Senior American and Israeli officials swiftly and adamantly denied the veracity of a purported transcript of the phone conversation between US President Barack Obama and Prime Minister Benjamin Netanyahu on Sunday, which was broadcast Tuesday by Israel’s state-run Channel 1 TV station.
The purported transcript reflected a tense and even “hostile” conversation, the TV report noted, with Obama ostensibly resolute in demanding that Israel unilaterally hold its fire in Gaza and coldly discarding all of Israel’s security concerns.
Washington and Jerusalem used similar language to state that “Neither reports nor alleged transcript bear any resemblance to reality.”
In the wake of the American and Israeli denials, the journalist who broadcast the report, Oren Nahari, told The Times of Israel that he stood by it.
In his TV report, Nahari, a veteran Channel 1 journalist, said that a senior American official forwarded him a transcript of the two leaders’ 35-minute conversation. They spoke about positive issues, such as Netanyahu thanking Obama for the administration’s support for Israel, he said. But during the part in which they discussed efforts to reach a ceasefire to end Operation Protective Edge, the president was “unfriendly, stiff-necked, unwilling to listen to counter-arguments” and even “hostile,” he said, quoting the American official.
Obama opened the conversation with a declaration, Nahari said, quoting from the purported transcript [Hebrew link]: “I demand that Israel agrees to an immediate unilateral ceasefire and ends all attacks — especially air strikes.”
The conversation then ostensibly unfolded as follows:
Netanyahu purportedly responds: “And what will Israel receive in return for a ceasefire?”
Obama answers vaguely: “I believe that Hamas will stop firing rockets — calm in return for calm.”
But Hamas has violated all five previous ceasefires, Netanyahu tells the president. “It’s a terrorist organization dedicated to Israel’s destruction.”
The president doesn’t want to listen. “I repeat: I expect Israel to unilaterally cease all military operations. The images of destruction from Gaza distance the world from Israel’s position.”

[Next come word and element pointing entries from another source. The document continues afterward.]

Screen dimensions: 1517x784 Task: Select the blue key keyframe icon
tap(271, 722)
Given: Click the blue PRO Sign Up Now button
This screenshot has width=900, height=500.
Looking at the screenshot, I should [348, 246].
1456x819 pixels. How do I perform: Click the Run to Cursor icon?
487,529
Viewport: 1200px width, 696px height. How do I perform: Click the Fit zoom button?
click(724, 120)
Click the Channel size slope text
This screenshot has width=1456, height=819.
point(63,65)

Netanyahu replies that US Secretary John Kerry’s proposal for a ceasefire (which the Israeli cabinet unanimously rejected Friday) was “utterly unrealistic and provided Hamas with military and diplomatic advantages.”

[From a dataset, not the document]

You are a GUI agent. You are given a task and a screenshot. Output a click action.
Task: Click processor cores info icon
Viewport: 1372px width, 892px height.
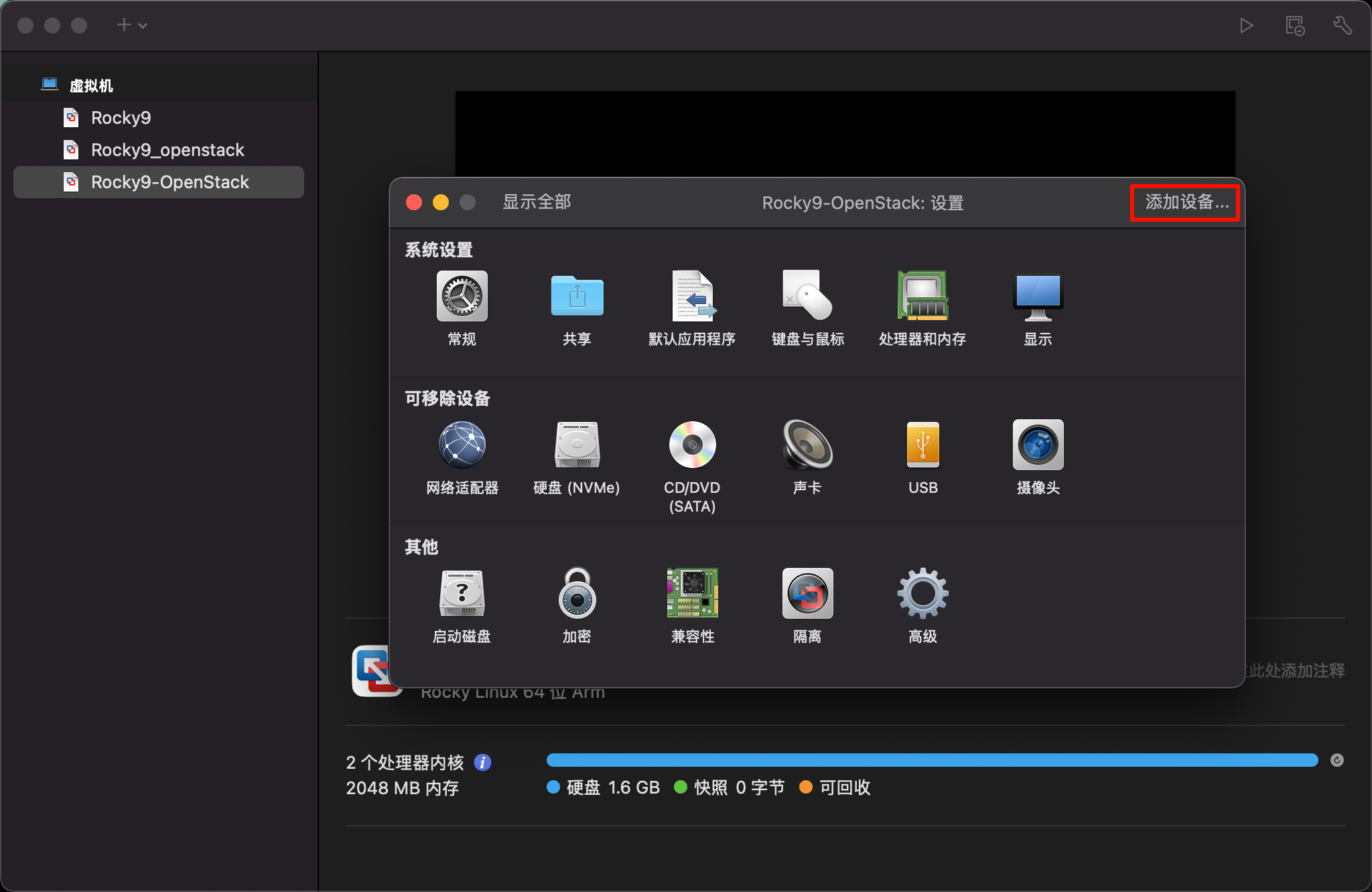tap(482, 762)
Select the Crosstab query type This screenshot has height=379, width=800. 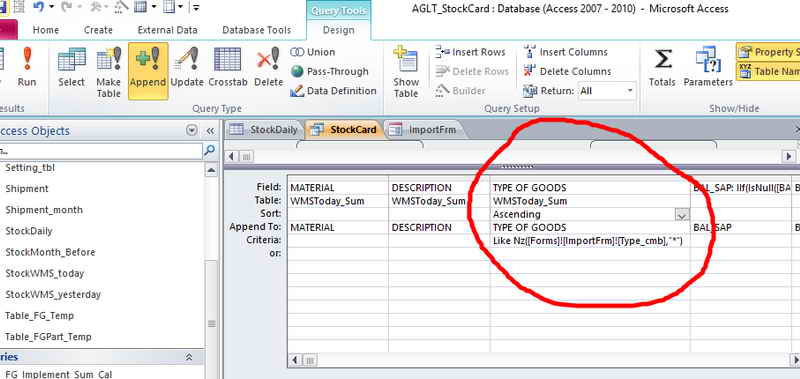[x=228, y=67]
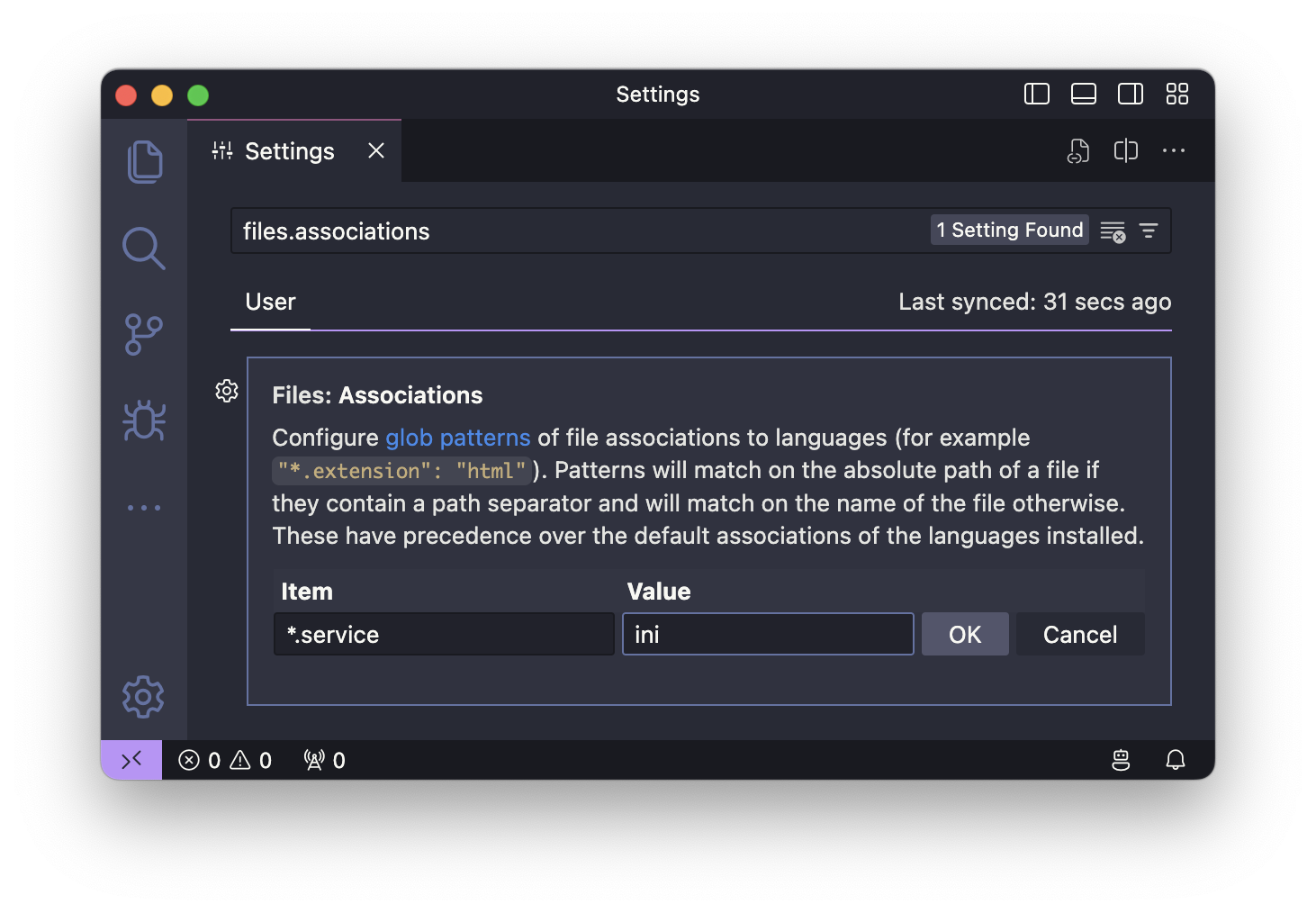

Obama: “Within a week after Israel’s military operation ends, Qatar and Turkey will start negotiations with Hamas on the basis of 2012 ceasefire (which ended the 2012 Operation Pillar of Defense), including Israel’s commitment to lift the siege and other restrictions on Gaza.”
A stunned Netanyahu replies that Turkey and Qatar are Hamas’s biggest supporters and that they can’t be relied upon to act as fair interlocutors.
“I trust Qatar and Turkey,” Obama retorts. “Israel is not at all in the position to choose its mediators.”
The Israeli leaders protests, arguing that Hamas will be allowed to launch rockets and use tunnels for terror attacks — but at this point Obama interrupts him: “The ball is in Israel’s court. It must end all its military operations.”
Washington and Jerusalem immediately denied Channel 1’s report.
It is “totally false,” tweeted Ben Rhodes, Obama’s deputy national security advisor.
It is “shocking and disappointing someone would sink to misrepresenting” a private conversation between Obama and Netanyahu to the Israeli press, read a tweet from the official account of the National Security Council. “Neither reports nor alleged transcript bear any resemblance to reality.”
Shocking and disappointing someone would sink to misrepresenting a pvt convo between POTUS and PM in fabrications to Israeli press 2/2
— Obama NSC- Archived (@NSC44) July 29, 2014
Using the same language, the Prime Minister’s Office in Jerusalem released the following statement: “We have seen these reports, and neither the reports nor the alleged transcript bear any resemblance to reality. It’s shocking and disappointing that someone would sink to misrepresenting a private conversation between the President and the Prime Minister in fabrications to the Israeli press.”